(Beginning of Provided data)
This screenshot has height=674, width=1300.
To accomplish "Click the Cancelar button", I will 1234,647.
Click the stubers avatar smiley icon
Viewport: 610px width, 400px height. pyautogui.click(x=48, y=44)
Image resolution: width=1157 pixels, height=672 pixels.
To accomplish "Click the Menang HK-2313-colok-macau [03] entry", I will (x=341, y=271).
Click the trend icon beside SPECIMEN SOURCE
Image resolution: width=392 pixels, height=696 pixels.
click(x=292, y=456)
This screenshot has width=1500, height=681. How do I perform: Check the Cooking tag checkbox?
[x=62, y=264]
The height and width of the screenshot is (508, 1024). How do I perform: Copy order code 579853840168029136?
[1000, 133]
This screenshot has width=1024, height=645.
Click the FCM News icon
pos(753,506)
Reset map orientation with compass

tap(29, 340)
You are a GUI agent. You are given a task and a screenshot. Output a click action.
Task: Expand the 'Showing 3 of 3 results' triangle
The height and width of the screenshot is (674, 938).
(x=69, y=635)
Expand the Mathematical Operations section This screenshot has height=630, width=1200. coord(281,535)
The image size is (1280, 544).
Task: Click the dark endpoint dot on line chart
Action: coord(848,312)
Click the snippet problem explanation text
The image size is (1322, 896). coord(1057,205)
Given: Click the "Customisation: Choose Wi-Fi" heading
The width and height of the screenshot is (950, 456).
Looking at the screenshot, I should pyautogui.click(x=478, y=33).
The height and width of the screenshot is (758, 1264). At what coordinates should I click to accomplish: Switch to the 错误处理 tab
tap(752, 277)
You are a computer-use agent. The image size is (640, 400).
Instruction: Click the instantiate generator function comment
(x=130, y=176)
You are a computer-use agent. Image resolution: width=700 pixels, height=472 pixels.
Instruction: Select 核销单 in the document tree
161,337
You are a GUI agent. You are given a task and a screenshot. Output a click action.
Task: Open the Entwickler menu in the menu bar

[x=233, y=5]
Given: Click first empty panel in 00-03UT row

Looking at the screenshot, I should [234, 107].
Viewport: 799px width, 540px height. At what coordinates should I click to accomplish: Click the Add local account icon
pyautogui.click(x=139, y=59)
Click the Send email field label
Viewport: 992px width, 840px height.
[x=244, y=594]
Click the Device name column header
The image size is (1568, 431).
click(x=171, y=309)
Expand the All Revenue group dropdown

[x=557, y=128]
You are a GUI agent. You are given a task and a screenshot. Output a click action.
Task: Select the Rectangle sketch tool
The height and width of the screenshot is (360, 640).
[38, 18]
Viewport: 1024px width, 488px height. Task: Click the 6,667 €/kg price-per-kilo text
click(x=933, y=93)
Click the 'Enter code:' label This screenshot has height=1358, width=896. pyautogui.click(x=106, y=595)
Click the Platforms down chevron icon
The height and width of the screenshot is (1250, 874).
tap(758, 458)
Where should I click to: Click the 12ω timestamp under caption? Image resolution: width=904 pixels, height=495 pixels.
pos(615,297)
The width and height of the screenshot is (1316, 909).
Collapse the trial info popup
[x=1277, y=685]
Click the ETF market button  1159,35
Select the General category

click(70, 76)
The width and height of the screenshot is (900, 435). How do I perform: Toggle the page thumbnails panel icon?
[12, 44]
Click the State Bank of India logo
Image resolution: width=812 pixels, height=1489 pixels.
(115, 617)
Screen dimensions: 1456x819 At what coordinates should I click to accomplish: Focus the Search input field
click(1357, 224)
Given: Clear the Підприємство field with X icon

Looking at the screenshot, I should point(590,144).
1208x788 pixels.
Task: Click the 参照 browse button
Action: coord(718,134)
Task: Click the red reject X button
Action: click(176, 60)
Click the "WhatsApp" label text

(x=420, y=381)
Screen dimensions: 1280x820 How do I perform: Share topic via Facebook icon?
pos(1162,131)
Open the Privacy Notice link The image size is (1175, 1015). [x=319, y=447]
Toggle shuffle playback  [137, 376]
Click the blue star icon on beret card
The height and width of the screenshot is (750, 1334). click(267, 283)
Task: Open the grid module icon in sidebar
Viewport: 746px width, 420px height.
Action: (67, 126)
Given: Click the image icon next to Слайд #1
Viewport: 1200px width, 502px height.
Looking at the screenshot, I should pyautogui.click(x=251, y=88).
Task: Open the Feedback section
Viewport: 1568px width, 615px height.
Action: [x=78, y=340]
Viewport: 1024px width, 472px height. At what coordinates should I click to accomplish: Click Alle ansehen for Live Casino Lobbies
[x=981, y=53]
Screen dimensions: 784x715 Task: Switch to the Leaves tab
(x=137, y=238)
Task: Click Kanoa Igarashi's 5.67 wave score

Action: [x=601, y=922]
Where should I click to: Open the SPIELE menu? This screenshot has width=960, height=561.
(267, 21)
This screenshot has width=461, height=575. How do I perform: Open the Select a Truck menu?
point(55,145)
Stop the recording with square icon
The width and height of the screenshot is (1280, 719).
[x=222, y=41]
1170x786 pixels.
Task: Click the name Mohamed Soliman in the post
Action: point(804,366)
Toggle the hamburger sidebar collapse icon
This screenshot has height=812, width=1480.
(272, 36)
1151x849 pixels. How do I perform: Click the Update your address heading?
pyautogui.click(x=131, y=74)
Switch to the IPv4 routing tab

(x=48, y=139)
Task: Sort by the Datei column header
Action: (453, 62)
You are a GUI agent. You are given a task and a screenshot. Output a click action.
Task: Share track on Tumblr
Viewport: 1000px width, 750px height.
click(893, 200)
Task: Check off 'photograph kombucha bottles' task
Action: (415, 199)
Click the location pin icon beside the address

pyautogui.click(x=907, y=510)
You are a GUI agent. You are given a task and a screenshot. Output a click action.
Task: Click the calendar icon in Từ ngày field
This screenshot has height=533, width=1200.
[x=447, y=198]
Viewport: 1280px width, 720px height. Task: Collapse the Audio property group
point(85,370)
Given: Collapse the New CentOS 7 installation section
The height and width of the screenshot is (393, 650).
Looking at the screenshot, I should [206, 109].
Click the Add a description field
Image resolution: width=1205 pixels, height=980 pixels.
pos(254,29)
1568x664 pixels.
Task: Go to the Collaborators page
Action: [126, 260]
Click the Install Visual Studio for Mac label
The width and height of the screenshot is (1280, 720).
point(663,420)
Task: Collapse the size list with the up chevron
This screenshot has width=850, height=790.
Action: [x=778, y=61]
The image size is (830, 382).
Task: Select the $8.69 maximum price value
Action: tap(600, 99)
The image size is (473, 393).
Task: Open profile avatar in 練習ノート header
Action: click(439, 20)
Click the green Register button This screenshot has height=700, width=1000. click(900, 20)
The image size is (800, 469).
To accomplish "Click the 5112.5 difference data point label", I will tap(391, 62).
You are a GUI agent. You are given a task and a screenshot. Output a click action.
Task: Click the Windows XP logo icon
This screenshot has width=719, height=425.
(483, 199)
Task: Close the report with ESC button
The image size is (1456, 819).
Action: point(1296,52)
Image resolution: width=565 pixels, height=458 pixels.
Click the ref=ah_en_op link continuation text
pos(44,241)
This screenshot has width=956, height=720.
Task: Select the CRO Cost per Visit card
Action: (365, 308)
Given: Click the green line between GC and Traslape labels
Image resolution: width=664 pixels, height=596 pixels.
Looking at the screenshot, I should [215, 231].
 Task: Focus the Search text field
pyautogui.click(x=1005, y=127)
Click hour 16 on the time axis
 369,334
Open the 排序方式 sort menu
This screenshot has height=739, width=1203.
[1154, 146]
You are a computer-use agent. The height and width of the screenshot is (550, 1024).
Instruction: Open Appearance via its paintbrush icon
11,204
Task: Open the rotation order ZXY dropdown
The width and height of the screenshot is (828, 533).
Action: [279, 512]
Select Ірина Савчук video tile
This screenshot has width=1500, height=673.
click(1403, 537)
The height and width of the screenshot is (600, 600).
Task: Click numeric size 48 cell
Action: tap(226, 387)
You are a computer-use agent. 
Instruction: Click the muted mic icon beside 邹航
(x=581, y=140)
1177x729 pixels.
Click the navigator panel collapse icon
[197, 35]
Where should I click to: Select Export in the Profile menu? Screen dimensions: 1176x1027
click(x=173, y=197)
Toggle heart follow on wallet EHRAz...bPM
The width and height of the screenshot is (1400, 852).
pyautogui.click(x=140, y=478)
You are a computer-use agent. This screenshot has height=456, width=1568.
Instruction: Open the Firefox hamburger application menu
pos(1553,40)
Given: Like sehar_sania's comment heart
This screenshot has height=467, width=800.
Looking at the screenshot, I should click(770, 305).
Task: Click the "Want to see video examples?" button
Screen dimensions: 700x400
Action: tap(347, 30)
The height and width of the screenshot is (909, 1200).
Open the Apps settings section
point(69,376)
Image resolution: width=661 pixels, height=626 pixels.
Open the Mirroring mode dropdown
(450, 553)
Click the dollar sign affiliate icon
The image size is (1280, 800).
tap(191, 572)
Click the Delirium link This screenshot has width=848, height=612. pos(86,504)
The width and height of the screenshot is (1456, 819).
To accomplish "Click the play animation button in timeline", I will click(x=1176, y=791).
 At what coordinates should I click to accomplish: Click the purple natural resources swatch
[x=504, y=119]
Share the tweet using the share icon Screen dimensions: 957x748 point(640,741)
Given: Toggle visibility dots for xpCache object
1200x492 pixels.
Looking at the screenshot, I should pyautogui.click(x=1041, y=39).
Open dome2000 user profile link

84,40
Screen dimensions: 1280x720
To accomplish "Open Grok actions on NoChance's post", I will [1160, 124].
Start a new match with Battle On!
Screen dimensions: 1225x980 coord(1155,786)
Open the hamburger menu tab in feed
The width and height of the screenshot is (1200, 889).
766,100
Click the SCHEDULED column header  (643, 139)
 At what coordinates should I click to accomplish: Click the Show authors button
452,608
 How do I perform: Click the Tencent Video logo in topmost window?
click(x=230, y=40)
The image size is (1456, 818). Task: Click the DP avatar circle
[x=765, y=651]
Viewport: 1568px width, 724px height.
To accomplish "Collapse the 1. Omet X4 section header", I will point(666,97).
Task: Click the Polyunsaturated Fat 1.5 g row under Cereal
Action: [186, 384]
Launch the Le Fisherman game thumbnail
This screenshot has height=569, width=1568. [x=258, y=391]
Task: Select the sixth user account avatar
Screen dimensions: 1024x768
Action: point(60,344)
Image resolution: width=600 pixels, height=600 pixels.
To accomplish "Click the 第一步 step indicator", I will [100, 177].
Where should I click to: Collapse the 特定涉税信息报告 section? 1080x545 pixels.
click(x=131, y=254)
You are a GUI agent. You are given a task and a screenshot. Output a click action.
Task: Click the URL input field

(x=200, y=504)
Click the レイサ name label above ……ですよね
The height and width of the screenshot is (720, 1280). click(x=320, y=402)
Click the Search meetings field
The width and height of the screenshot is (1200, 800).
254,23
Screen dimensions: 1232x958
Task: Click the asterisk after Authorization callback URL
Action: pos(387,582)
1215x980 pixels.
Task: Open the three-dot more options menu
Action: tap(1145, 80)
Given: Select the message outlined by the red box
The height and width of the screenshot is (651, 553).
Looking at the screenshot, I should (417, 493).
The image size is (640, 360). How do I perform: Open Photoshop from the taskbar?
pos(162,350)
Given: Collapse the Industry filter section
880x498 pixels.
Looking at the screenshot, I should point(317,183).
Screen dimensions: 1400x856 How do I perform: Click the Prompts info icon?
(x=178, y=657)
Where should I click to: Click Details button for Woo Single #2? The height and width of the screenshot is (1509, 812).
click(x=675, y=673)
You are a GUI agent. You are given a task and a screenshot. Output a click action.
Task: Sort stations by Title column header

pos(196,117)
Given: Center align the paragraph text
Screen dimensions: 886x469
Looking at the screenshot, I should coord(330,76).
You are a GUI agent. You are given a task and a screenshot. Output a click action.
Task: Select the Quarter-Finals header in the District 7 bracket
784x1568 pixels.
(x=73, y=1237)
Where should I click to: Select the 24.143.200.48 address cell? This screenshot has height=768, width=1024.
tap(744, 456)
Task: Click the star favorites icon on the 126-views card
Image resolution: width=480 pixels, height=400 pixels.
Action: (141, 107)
(End of Provided data)
■ The task ■
From the entries above, select each line containing the string "computer".

■ Result below ■
You are a computer-use agent. The image size is (640, 400).
You are a computer-use agent. Image resolution: width=700 pixels, height=472 pixels.
You are a computer-use agent. The height and width of the screenshot is (550, 1024).
You are a computer-use agent. 
You are a computer-use agent. This screenshot has height=456, width=1568.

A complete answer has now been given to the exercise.